I recall years ago reading an essay by Charles Murray where he said once illegitimacy passes some threshold adults no longer control neighborhoods. That is, parenthetically, an argument against letting in immigrant groups that have high rates of illegitimacy and single parent households. Well, in those neighborhoods where the adults lose control adults are afraid to tell the youthful criminals to stop their activities.
A study of young, violent criminals in New York City found that they used fear and intimidation to keep adults from interfering with their criminal activities.
Almost 40 percent of the young offenders interviewed said that adults' fear of teens was the defining characteristic of their relations.
As a result, in many situations, adults ignored criminal activity by teens and young adults, findings showed.
These results suggest that one of the usual prescriptions for ending youth violence -- more informal social control by neighborhood adults -- may not be realistic in some violent neighborhoods.
Putting all the criminals into jail and keeping them there long enough to allow the law abiding to restore order is one approach that could work.

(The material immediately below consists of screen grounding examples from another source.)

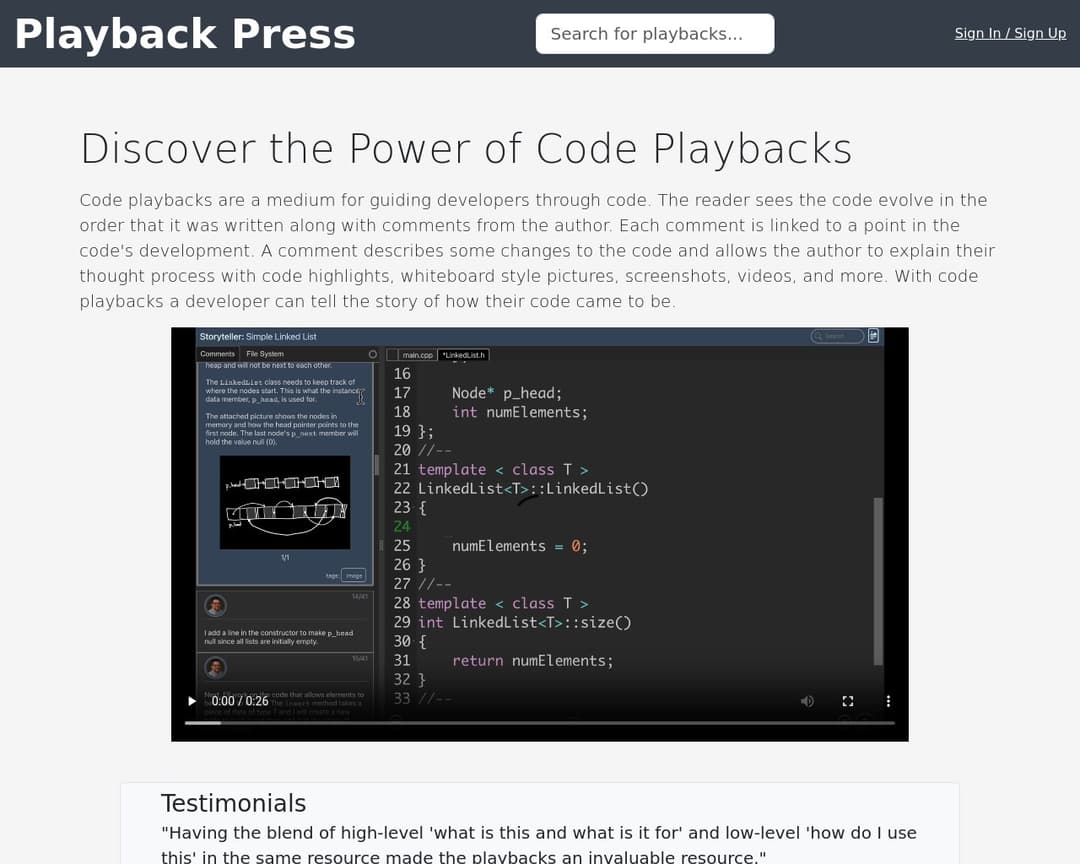
Task: Click the code editor vertical scrollbar
Action: pos(878,580)
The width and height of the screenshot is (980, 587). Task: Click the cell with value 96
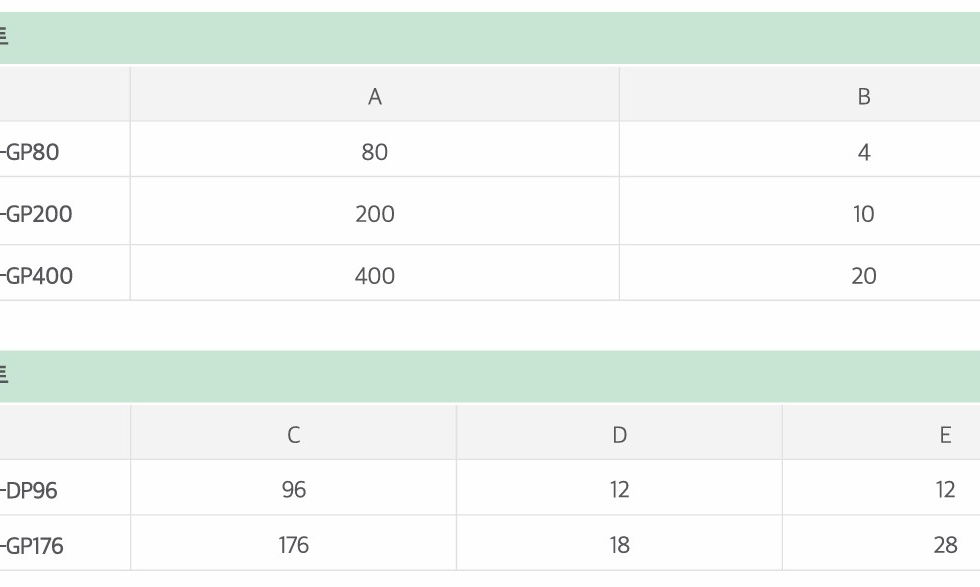[x=293, y=488]
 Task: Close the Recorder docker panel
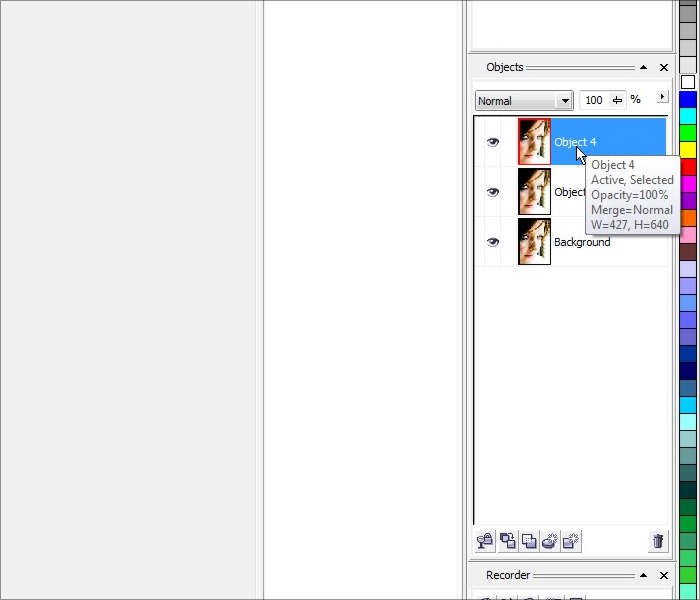pyautogui.click(x=664, y=576)
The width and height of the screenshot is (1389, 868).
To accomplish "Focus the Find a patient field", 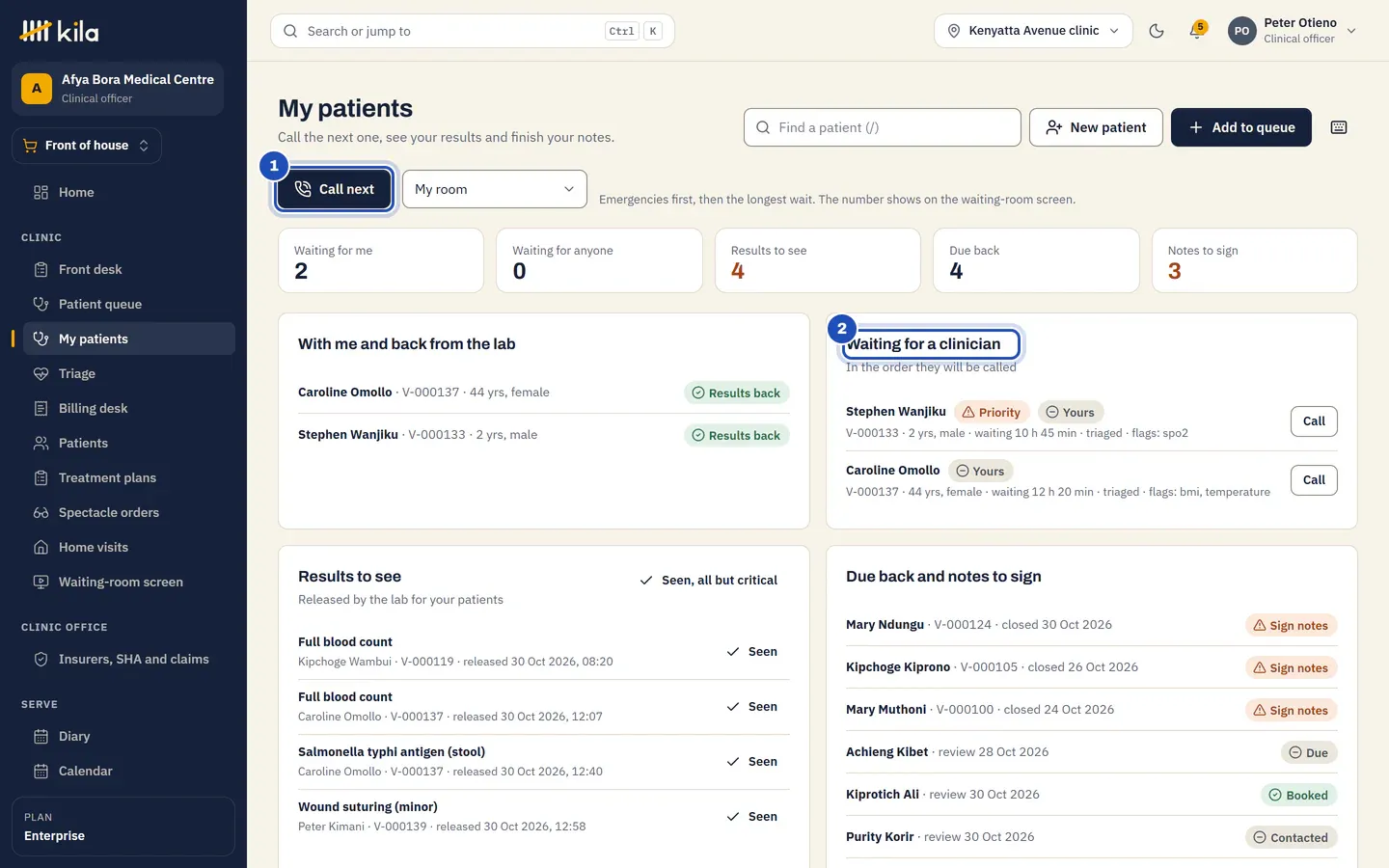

If a neighborhood's law abiding adults can't restrain its youths then the criminal element needs to get put in jail in very large numbers.
"There are these somewhat naive notions that the key to reducing violence is to create these close ties with neighbors, where adults can provide informal social control over teens," said Deanna Wilkinson, author of the study and associate professor of human development and family science at Ohio State University.
"That's not going to work in neighborhoods where relations between adults and young people are governed by fear."
We need a male birth control device that youthful street criminals could be put on as a condition of probation. At least that way these thugs wouldn't knock up women to create new generations of criminals.